Post by anansi on Feb 15, 2018 6:35:23 GMT -5
Ancient Human Remains In The Zagros Mountains Can Re-Write History
[Archaeologists have discovered intriguing ancient human remains belonging to people who lived in the Zagros Mountains, the largest mountain range in Iran, Iraq and Southeastern Turkey. This find completely change our current understanding of how ancient farming spread across the world.
Scientists say they have discovered evidence of a previously unknown group of Stone Age farmers may have introduced agriculture to South Asia. The research team, consisting of scientists from Europe, the United States and Iran identified similarities between the Neolithic farmer’s DNA and that of living people from southern Asia, including from Afghanistan, Pakistan, Iran, and Iranian Zoroastrians in particular.]
[This new finding challenge earlier theories that attributed the spread of farming to a different population.
According to previous theories, a single group of hunter-gatherers developed agriculture in the Middle East some 10,000 years ago and then migrated to Europe, Asia and Africa, where they gradually replaced or mixed with the local population.
However, analysis of the ancient humans remains discovered in the Zagros Mountains clearly belong to a completely separate people who appear to have taken up farming around the same time as their cousins further west in Anatolia, now Turkey.
“There was this idea that there’d been one group of genius inventors who developed agriculture,” said Joachim Burger, one of the authors of the study published online Thursday in the journal Science. “Now we can see there were genetically diverse groups.”]
[DNA examination of 9,000 to 10,000-year-old bone fragments discovered in a cave near Eslamabad, 600 kilometers (370 miles) southwest of the Iranian capital of Tehran, belonging to a man with black hair, brown eyes and dark skin, revealed the man’s diet included cereals, a sign that he had learned how to cultivate
www.messagetoeagle.com/ancient-human-remains-zagros-mountains-can-re-write-history/
crops.]
Klik the article for more, well while the find is about 2yrs old, I myself just came across it, what I find interesting, is the article specifically pointed out dark-skins of the inhabitants given the all the hoopla over Chadder man, and a people known as the Lullubi.

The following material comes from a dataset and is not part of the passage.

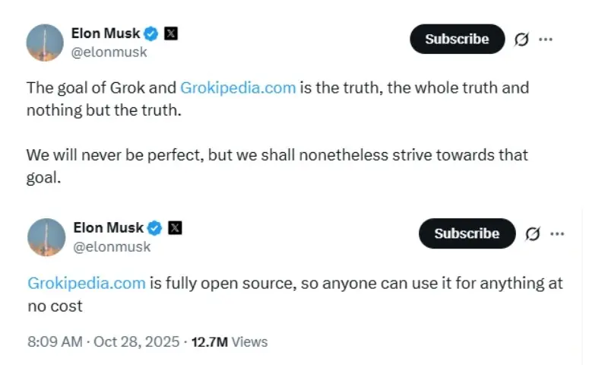
Task: Subscribe to Elon Musk from the first tweet
Action: click(x=457, y=40)
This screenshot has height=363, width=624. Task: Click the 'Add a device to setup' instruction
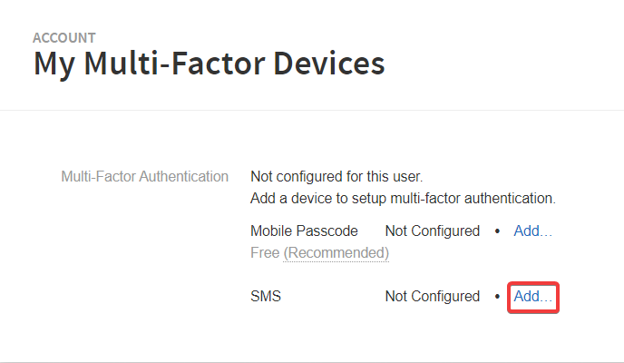tap(403, 198)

[Naram Sin defeats the Lullubi – about 2230BC. The Lullubi or Lulubi were a group of Pre-Iranian tribes during the 3rd millennium BC, from a region known as Lulubum, now the Sharazor plain of the Zagros]
The name sound suspiciously Sumerian, but need looking into as most of us know Naram Sin was an Akkadian whose granddad took over the Sumerian city States.

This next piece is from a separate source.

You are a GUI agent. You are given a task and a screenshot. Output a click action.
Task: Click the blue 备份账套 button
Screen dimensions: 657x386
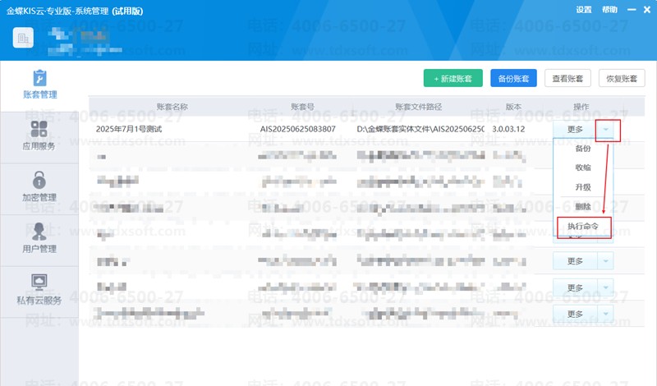click(513, 79)
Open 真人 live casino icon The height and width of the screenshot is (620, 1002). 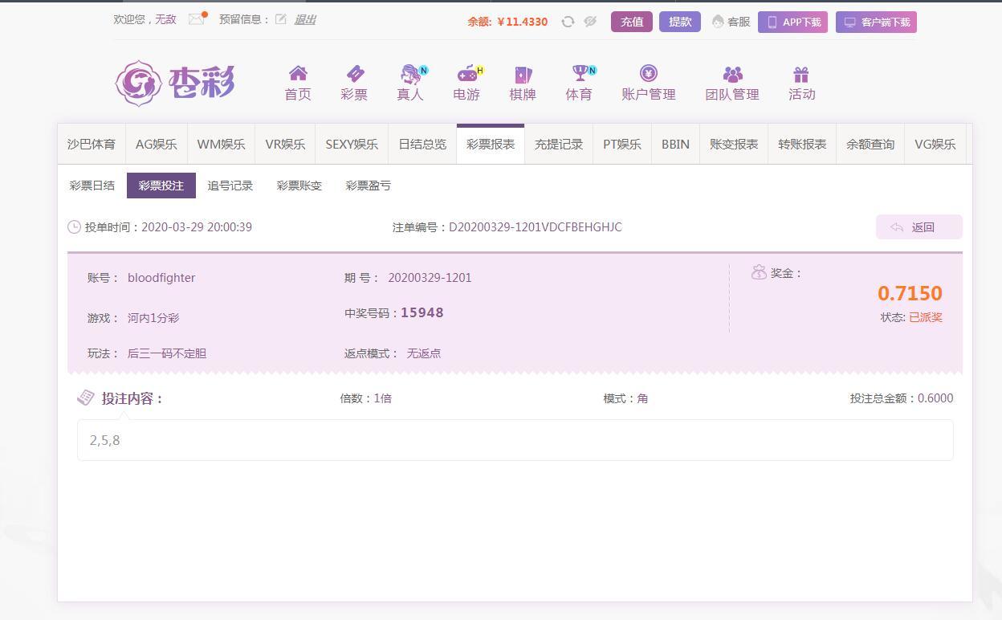[410, 75]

[Archaeologists have discovered intriguing ancient human remains belonging to people who lived in the Zagros Mountains, the largest mountain range in Iran, Iraq and Southeastern Turkey. This find completely change our current understanding of how ancient farming spread across the world.
Scientists say they have discovered evidence of a previously unknown group of Stone Age farmers may have introduced agriculture to South Asia. The research team, consisting of scientists from Europe, the United States and Iran identified similarities between the Neolithic farmer’s DNA and that of living people from southern Asia, including from Afghanistan, Pakistan, Iran, and Iranian Zoroastrians in particular.]
[This new finding challenge earlier theories that attributed the spread of farming to a different population.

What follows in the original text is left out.